> WRITTEN EXERCISE 1:
Pick out every line in the rows that contains the string "resolution" and copy each one.

> EXTRACT:
::::::::
Cybersecurity competitions are no longer limited to just high school and college students.
Hundreds of experienced cybersecurity professionals will gather in Washington Dec. 15-16 for the SANS Institute’s second annual NetWars Tournament of Champions, which will pit the best and brightest security professionals against each other to determine who has the greatest skills in tackling real world information security challenges. The tournament will coincide with the SANS Cyber Defense Initiative.
“A lot of organizations, especially government agencies, are saying they no longer need any more policy people, favoring instead hands-on technical skills,” Ed Skoudis, director of NetWars, told Wired Workplace. “Declining budgets are putting a strain on training, so we provide a different mode of learning by doing as opposed to getting lectured.”
SANS started the NetWars competition four years ago following the success of its Cyber Aces high school and Cyber Quests college student competitions. The competition provides four levels of training to cybersecurity professionals.
::::::::
> DATA ROWS:

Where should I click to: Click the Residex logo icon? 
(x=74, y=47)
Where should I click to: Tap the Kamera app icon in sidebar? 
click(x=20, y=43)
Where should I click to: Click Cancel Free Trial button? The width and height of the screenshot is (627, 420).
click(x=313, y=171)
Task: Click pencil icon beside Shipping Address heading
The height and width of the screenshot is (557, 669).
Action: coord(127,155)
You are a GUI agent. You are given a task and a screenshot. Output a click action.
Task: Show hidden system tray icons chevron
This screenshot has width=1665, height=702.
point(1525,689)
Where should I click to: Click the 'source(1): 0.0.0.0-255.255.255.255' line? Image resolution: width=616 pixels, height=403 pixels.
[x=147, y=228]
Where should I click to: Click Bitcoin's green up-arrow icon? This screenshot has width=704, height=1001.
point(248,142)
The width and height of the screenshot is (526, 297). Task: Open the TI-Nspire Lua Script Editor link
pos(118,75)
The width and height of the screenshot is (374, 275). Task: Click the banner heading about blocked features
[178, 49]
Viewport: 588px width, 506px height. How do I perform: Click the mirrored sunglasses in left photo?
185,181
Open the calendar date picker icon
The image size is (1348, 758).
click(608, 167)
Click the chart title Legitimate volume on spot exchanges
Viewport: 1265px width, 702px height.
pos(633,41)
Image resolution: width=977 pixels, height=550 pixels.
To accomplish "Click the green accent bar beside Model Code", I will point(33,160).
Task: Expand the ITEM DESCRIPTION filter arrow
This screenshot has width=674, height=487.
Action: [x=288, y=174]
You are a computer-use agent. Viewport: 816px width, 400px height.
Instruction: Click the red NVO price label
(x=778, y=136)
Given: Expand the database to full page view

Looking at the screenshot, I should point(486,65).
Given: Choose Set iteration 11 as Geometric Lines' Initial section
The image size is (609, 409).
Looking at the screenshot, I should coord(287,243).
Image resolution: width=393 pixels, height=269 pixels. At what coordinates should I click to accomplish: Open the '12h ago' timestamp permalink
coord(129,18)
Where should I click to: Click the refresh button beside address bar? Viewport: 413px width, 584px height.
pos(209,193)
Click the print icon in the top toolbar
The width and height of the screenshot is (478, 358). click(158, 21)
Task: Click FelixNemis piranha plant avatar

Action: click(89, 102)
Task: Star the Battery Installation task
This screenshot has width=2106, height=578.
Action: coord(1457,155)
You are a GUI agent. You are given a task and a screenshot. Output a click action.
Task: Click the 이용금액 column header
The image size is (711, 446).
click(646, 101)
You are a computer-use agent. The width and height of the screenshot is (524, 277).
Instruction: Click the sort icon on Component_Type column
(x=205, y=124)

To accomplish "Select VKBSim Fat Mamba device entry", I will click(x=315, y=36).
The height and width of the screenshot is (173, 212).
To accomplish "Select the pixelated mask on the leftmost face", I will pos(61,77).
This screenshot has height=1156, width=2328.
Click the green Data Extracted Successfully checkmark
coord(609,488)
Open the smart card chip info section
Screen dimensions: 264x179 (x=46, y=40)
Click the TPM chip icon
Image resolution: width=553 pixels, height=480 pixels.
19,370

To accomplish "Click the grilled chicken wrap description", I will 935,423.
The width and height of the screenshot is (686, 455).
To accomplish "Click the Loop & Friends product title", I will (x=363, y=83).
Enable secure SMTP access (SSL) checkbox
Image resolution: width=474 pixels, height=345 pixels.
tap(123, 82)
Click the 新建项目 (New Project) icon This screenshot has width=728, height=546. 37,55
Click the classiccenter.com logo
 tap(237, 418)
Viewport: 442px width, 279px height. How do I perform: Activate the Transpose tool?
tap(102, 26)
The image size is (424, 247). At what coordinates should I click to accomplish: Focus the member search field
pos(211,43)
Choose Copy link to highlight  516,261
::::::::
> WRITTEN EXERCISE 2:
According to the NetWars article, which two student competitions did SANS run before starting NetWars?

> WORKED SOLUTION 1:
Where should I click to: Click the 'source(1): 0.0.0.0-255.255.255.255' line? Image resolution: width=616 pixels, height=403 pixels.
Image resolution: width=977 pixels, height=550 pixels.
Image resolution: width=393 pixels, height=269 pixels. At what coordinates should I click to accomplish: Open the '12h ago' timestamp permalink
Image resolution: width=553 pixels, height=480 pixels.
Image resolution: width=474 pixels, height=345 pixels.

> WORKED SOLUTION 2:
Cyber Aces for high school students and Cyber Quests for college students.